SNAPSHOT DATABASE

Syntax

SQL

SNAPSHOT [DATABASE] <database_name>;

Remarks

database_name is the name of the database to snapshot.
The engine variable, snapshot_trigger_size, sets a threshold for the size, in bytes, that the transaction log must reach before the next snapshot is taken.
A user must have either the SUPER or BACKUP privilege to run this command.
SNAPSHOT DATABASE forces a manual snapshot, and can only be run on the master aggregator.
This command causes implicit commits. Refer to COMMIT for more information.
Refer to the Permissions Matrix for the required permissions.

This command forces data to the object store if you are using bottomless. This is useful before a heavy maintenance operation, like a cluster resize, to ensure that all the data is on S3 so that you can attach back to that point or later.

Snapshots occur automatically and can be manually triggered with the SNAPSHOT command.

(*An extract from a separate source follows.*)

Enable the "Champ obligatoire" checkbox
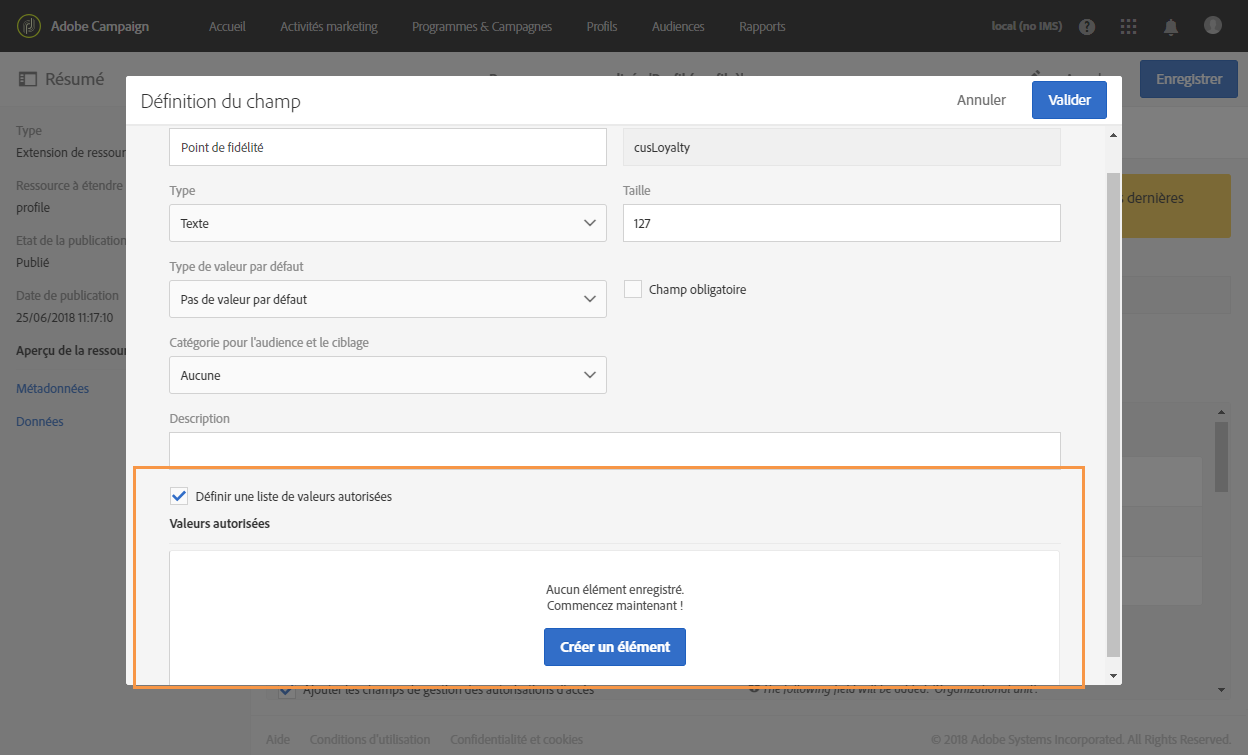The height and width of the screenshot is (755, 1248). (x=633, y=289)
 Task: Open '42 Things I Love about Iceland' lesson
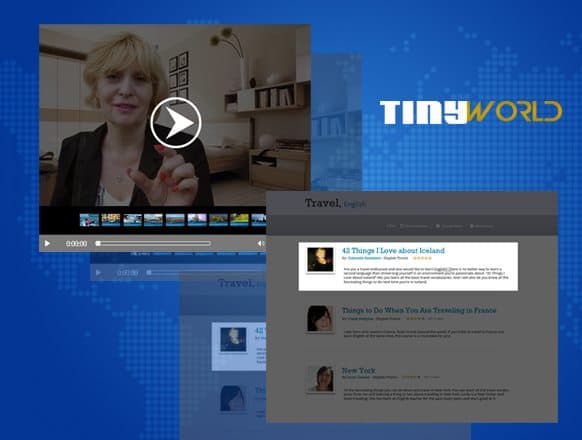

During normal operation, SingleStore logs writes and DDL commands to transaction log files and periodically takes snapshots of the database.

When a snapshot is taken, a compact snapshot of the in-memory portion of a database is written to disk. This snapshot contains only in-memory data; that is, it contains rowstore segments of columnstore tables, metadata information about columnstore segments, and rowstore tables.

Snapshots occur at the following times:

When the transaction log reached the threshold set by snapshot_trigger_size
After large ingests to columnstore tables, during which new columnstore segments are written or merged during ingest, and old (immutable) segments need to be cleared out. The snapshot effectively accomplishes this, since they are stored as long as the transaction log references them.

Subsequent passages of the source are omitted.